I started my career at T-Mobile as a Credit Risk Modeller, building behavioural and application scorecards. KPMG was the more defining role, where I advised financial institutions on credit portfolio and risk management, regulatory change, and enterprise lending transformation. It gave me an early appreciation for how differently banks think about risk versus how consultants and software vendors think about solving it. That gap, between what institutions genuinely need and what they get, became a thread I kept pulling.
From KPMG I moved to Lloyds Banking Group as a Portfolio Manager, then back to the vendor side with Moody's Analytics and eventually Quantexa, where I led the Global Risk Solutions team. Across all of it, whether advising a bank, working inside one, or selling into them, the question was always the same: how can I help the institution solve a real problem.
Working in my family business and at a T-Mobile store during university confirmed something early: my strength is in helping customers, solving their problems, and giving them the best service possible. Client-facing roles are where I do my best work.

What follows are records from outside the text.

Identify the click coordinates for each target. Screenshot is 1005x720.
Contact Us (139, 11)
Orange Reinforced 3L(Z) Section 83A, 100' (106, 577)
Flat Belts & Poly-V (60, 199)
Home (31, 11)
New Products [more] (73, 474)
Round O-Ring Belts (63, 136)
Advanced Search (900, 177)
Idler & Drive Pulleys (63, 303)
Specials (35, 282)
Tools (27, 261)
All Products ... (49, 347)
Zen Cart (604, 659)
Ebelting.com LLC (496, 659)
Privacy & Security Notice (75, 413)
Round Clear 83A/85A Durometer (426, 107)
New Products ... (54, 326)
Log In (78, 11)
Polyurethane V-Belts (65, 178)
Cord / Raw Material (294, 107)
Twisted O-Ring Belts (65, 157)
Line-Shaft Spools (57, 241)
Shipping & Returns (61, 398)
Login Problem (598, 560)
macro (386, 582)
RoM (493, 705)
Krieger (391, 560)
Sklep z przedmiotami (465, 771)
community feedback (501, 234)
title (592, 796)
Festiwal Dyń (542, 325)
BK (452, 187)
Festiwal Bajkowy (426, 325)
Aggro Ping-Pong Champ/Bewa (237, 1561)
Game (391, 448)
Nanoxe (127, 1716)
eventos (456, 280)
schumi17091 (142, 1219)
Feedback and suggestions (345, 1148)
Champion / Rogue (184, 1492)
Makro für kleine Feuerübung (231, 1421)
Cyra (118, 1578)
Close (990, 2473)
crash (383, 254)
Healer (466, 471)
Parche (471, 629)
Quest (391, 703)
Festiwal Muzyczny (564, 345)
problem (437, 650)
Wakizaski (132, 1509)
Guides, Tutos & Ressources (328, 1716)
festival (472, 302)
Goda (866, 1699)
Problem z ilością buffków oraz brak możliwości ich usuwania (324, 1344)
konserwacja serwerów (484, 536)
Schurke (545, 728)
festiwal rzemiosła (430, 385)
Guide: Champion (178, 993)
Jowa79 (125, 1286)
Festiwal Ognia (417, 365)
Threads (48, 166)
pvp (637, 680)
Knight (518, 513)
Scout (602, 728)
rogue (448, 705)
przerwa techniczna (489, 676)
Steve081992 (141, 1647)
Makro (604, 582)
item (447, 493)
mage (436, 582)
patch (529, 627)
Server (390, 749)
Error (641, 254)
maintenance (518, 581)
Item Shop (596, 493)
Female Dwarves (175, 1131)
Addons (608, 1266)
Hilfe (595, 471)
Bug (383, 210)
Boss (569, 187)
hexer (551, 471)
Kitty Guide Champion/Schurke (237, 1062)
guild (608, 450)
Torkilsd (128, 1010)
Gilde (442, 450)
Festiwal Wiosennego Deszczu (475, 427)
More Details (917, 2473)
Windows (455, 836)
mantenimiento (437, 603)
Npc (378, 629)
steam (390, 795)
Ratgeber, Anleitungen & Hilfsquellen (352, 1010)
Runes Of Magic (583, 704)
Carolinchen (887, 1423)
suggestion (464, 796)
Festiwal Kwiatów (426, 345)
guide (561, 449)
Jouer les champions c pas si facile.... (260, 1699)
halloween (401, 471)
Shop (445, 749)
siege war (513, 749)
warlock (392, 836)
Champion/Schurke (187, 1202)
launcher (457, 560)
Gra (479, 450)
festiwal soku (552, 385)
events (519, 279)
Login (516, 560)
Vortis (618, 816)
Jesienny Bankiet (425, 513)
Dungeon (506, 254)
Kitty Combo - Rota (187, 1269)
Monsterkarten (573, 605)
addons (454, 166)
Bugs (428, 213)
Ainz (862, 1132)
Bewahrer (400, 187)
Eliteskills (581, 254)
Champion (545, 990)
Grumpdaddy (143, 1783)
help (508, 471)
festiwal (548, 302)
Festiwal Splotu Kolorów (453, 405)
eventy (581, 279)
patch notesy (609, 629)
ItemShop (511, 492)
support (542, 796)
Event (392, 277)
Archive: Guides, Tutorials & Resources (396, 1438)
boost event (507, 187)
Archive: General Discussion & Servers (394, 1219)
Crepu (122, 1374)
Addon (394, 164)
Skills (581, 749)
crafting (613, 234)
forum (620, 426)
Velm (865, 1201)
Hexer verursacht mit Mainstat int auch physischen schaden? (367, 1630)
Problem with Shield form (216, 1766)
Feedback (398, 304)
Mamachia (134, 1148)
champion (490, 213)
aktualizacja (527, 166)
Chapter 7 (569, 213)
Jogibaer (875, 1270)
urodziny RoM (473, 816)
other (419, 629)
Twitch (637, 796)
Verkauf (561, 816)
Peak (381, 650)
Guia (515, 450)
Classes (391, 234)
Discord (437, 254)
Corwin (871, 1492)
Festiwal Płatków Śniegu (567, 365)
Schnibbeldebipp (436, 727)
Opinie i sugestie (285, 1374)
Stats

When I met the GX team, what stood out was the foresight the co-founders had eleven years ago, building something that has only become mainstream with the rise of agents and generative AI. This is not a product built in the abstract. It was built with financial institutions, over a decade, on credit data and regulatory context that generic AI vendors never engage with. It is fully deployed and embedded, not in testing.
As Chief Growth Officer, my job is to connect GX's capability to the institutions that need it most. That means working closely with CROs, portfolio management, and risk leadership teams, understanding where their monitoring genuinely falls short, and making sure GX earns its place in their stack through evidence, not through a pitch.
Financial institutions are at an inflection point. Those that move early on risk-specialised AI will have a structural advantage. Those that wait will feel it in their books. I joined GX because what has been built here aligns closely with where financial services is heading, and because this is the right moment to help shape that commercially.
I am looking for financial institutions that treat AI and data as strategic growth enablers rather than compliance tools, and executive teams ready to modernise lending, underwriting, risk assessment, and portfolio monitoring meaningfully. The right partners are typically Tier 1 and Tier 2 commercial or development banks investing in AI-led transformation, where budgets are tied to measurable outcomes rather than procurement cycles. Strong sponsorship from a CRO, CDO, or Head of Portfolio Management makes a significant difference from day one.
A great partnership starts with clarity: shared objectives, defined KPIs, and an honest conversation about existing challenges and legacy constraints. What I look for is a collaborative working model, a commitment to iterative delivery, and a willingness to think beyond Phase 1.
The signals that tell me a risk team is genuinely ready are usually straightforward. They articulate specific pain points rather than asking for AI in the abstract, there is executive urgency around efficiency and decision quality, and conversations move quickly from theory to implementation.